Just to the south the ridgeline gives way to a wide channel that draws the moisture inland from the Pacific toward Petaluma. That swath, buffeted by cold winds in the winter and summer, is marked by high undulating grassy hills best suited for dairy and grazing. In the spring it looks a bit like Ireland. That’s where you find loads of goat farms, Bill Niman’s beef, Straus milking cows, the Cowgirl Creamery and a wide range of artisinal cheese makers.
But where we are to the north it’s considered the banana belt – a perfect marrying of temperatures that near anything can grow here. Luther Burbank’s original farm sits about two miles to the north. There he developed hundreds of new varieties of apples, stone fruit, cacti, vegetables, ornamentals and what not. He supposedly thought it was the most perfect growing environment in the world. The land we sit on has grown cherries, prunes, plums, apples. It can support Meyer lemons and blood oranges. Figs and olives and grapes and walnuts. Peaches, nectarines, lettuces, winter brassicas. California oak acorns and redwoods. You name it.
And by yet another designation, the north of us is home to a vestigial group of Algonkian speakers – Yurok and Wiyot left over from the ancient middle incursion onto the continent. They most likely stayed put on the coast while their relatives pressed onward to the east, ultimately populating the entire eastern seaboard. The Algonkians are surrounded by a once heavy population of Athabascans – later arrivals from the third migration. They had come down from the Alaskan interior and the Arctic circle, having left their Inuit and Yupik cousins sometime way back. Resourceful opportunists they filled in the territory in north eastern California. Their De’na relatives pushed further, of course, down into Idaho, Colorado and the Southwest. To the south and east of us, it’s mostly Uto-Aztecan, the domain of the Paiute that ranged into the Sierras along with many of the central valley Sonoran tribes: Colorado indians, the Chemehuevi, Mojave. Some were Quechuan. But most, like the folk down south on the coast – the Kumeyaay, Diegueño, Cahuilla – are mostly cousins of the Puebloans – all folks left behind on the great historic primary migrations from the south.

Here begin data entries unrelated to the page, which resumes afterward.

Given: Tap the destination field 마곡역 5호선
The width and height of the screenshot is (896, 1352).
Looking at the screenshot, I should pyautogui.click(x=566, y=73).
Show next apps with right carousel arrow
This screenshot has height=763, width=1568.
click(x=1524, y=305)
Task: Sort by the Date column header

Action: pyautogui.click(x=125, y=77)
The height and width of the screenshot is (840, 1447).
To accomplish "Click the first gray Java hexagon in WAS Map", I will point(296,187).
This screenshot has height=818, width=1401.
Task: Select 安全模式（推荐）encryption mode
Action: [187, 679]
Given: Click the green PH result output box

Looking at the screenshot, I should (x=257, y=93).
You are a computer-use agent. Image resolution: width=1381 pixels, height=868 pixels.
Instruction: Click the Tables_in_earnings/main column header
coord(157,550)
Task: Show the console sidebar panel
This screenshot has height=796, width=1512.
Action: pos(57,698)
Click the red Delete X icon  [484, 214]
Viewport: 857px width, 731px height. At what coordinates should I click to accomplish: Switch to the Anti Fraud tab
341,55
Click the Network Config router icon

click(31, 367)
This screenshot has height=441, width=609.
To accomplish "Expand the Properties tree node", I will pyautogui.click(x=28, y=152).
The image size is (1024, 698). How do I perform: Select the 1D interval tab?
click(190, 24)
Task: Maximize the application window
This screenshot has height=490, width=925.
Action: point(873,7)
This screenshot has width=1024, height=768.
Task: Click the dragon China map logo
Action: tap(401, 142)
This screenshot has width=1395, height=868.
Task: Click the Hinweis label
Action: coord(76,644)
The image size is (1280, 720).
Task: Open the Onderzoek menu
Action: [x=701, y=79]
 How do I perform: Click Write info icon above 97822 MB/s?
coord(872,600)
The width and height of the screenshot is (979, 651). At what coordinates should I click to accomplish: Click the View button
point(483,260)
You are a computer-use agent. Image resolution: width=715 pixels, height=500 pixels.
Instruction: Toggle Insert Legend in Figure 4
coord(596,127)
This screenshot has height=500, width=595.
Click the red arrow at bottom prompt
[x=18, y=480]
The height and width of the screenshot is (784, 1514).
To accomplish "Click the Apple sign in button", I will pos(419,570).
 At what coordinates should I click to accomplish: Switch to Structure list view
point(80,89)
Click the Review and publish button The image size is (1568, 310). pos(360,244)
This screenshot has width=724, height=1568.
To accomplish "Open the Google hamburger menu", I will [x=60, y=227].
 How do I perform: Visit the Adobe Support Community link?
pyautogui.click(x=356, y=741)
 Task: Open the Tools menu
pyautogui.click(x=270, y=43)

As for us, we’re living on Pomo and Coastal Miwok land. Back in the day, winters were spent on this ridge line where we now live. In the summer, families and clans settled on the perimeter of what is now called the Laguna de Santa Rosa – the enormous seasonal estuary that extends from Petaluma and the Bay tidal marshes all the way up to the Russian River and Dry Creek Valley. The lagoon is the heart of this place. In the summer, the flat oak studded grasslands extend across the valley to the Mayacama mountains and the delightful hump of Mount St. Helena. In the winter, the tidal reach and flooding extends right up the valley, inundating the land near to the Gravenstein Highway. The lagoon is rich land. Our food comes from there. Literally. For the time being we get our veggies from Laguna Farm – a group of industrious folks who have intensively planted a small area on the edge of the lagoon. Right now we’re getting radishes, kales, chards, brussel sprouts, broccoli, an abundance of salad greens, carrots – most of it hauled out of those wetlands or the areas planted on a knoll adjacent to our house.
I was born in California. It’s my native land. And now after decades away we’ve returned as Californians. I explain to my daughter that this ultimately is the place which we are from. But we also return as guests of those residents that preceded along with all those energies still present. In the morning after the fog burns, I look out the window. The possibilities are manifold. The world sparkles in all it’s glorious frission.